The location of the kubeconfig file to submit jobs.

  • docker_image

The docker image to use to run the job. The docker image should be accessible from the Kubernetes cluster.

  • namespace

The namespace of the Kubernetes cluster to submit the jobs to. It defaults to "default".

  • cpu_limit

The default CPU limit for Kubernetes job. Defaults to "250m". Please refer to this documentation to understand more

  • memory_limit

The default memory limit for Kubernetes job. Defaults to 1G Please refer to this documentation to understand more

  • gpu_limit

The default GPU limit for Kubernetes job. Defaults to 0. Please refer to this documentation to understand more

  • gpu_vendor

The GPU type to use for Kubernetes job. The cluster should support the GPU type for this to work. Defaults to nvidia.com/gpu. [Please refer to this documentation to understand more.]https://kubernetes.io/docs/tasks/manage-gpus/scheduling-gpus/

  • cpu_request

The default CPU request for Kubernetes job. Defaults to cpu_limit. Please refer to this documentation to understand more

  • memory_request

The default memory request for Kubernetes job. Defaults to memory_limit Please refer to this documentation to understand more

  • active_deadline_seconds

The maximum amount of time that the job can run on the kubernetes cluster. Defaults to 2 hours. Please use this value appropriately for your job.

Please refer to this documentation to understand more.
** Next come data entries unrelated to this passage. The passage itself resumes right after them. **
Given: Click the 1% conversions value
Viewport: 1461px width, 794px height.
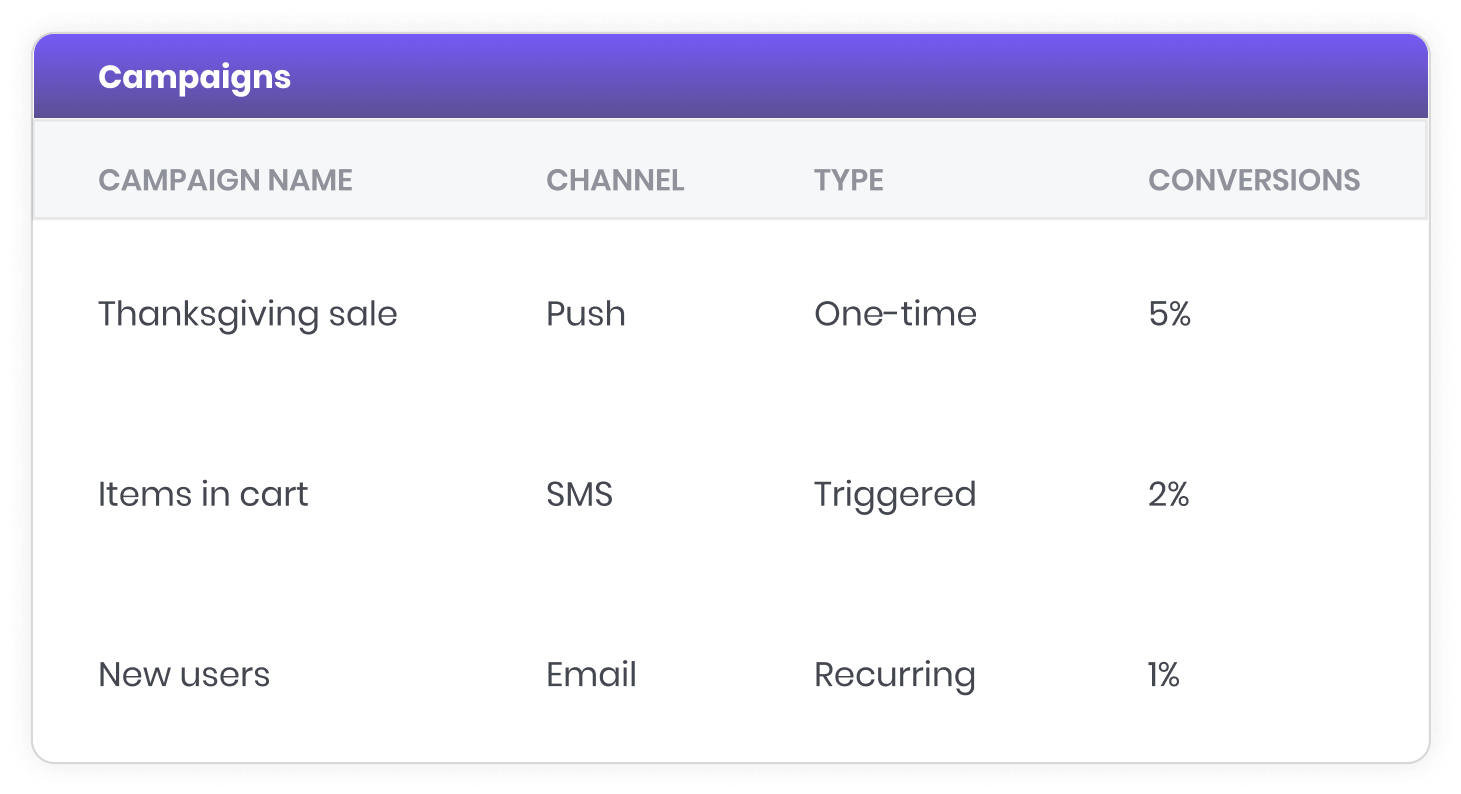Looking at the screenshot, I should tap(1164, 675).
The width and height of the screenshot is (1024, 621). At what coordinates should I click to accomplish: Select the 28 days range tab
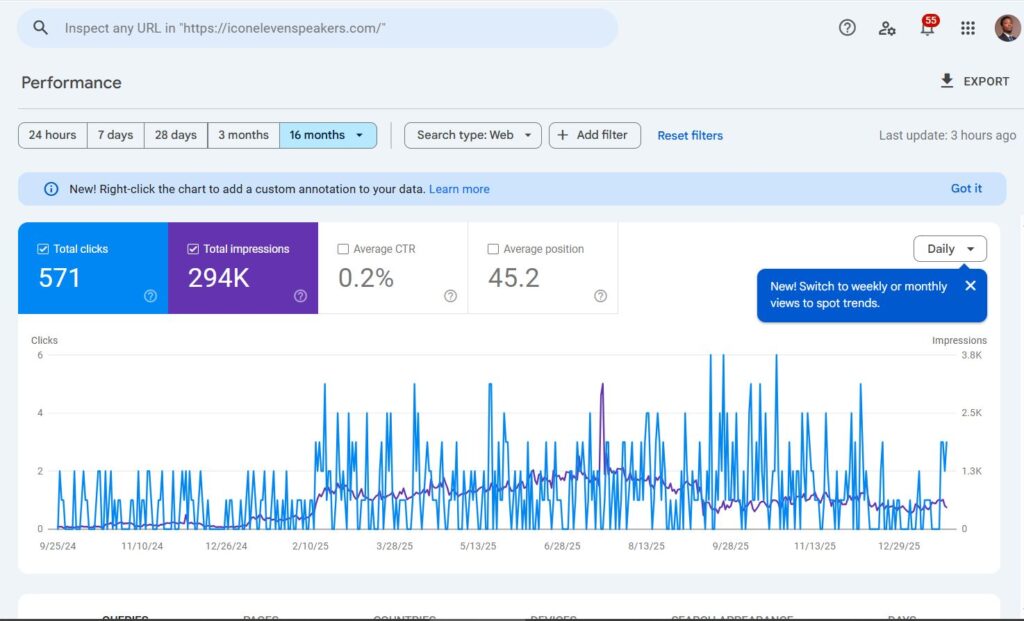176,135
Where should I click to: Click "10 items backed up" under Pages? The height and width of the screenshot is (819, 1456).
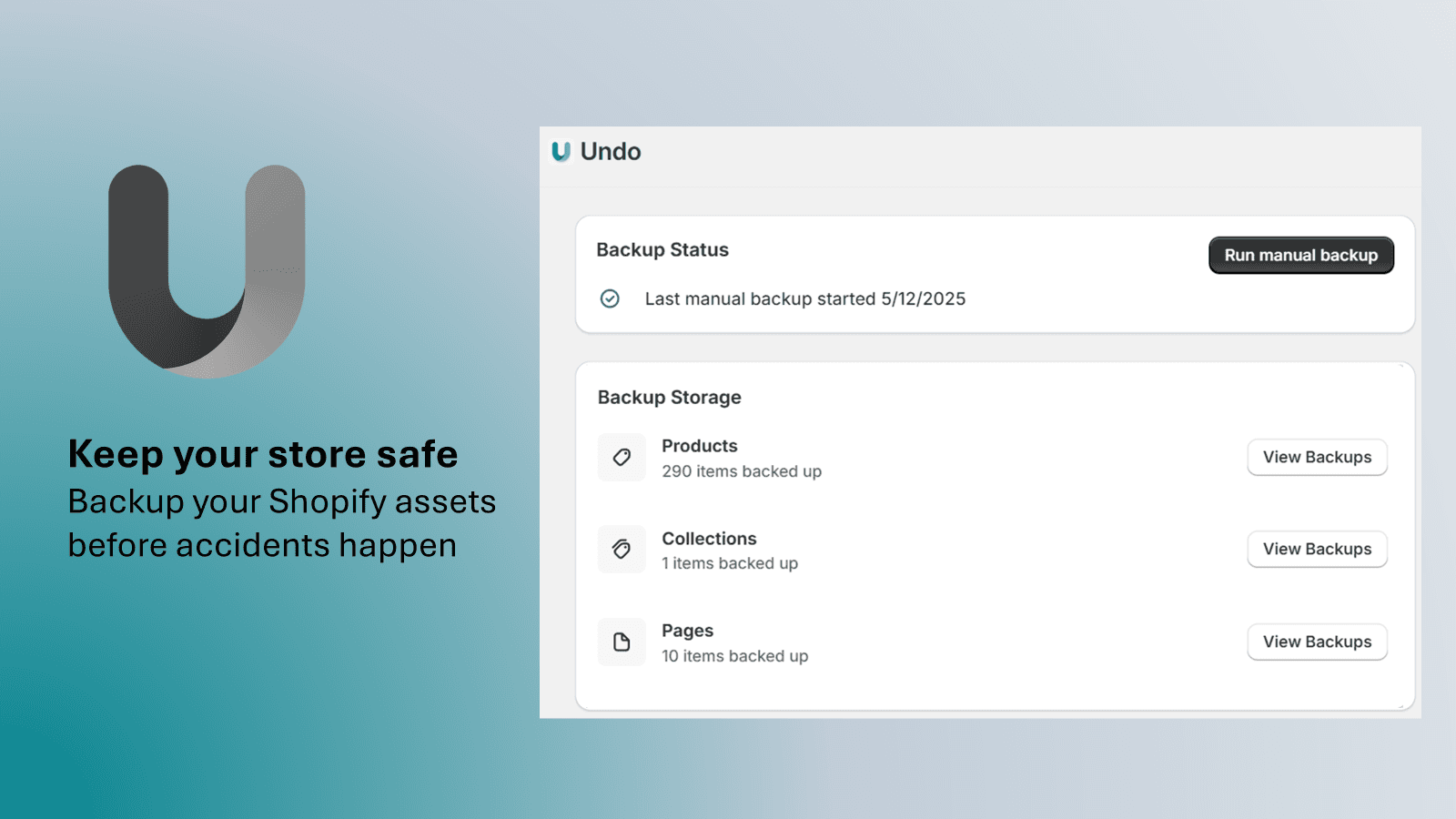734,656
  • ttl_seconds_after_finished

The amount of time that the job/pod should be active after completing the job. Defaults to 1 minute. Please increase this time (in seconds) if you want to look into more debugging information.

  • image_pull_policy:

Set to "Always", the available options are: "IfNotPresent", "Always", "Never".

Warning

Use "IfNotPresent" cautiously, as the check happens on the tag of the docker image and an improper versioning strategy might result in wrong docker images being used.

  • secrets_from_k8s:

Use secrets stored in underlying K8's while running the containers. The format is EnvVar=SecretName:Key where

- EnvVar is the name of the Environment variable the secret should be in the container.
- SecretName: The name of the secret in K8's.
- Key: The key in the secret that should be exposed in the container.
  • persistent_volumes

Volumes to mount from the underlying cluster onto the container during the execution of the job.

The format is name-of-the-volume:mountpoint.

  • labels

Any labels that you wish to apply to the job.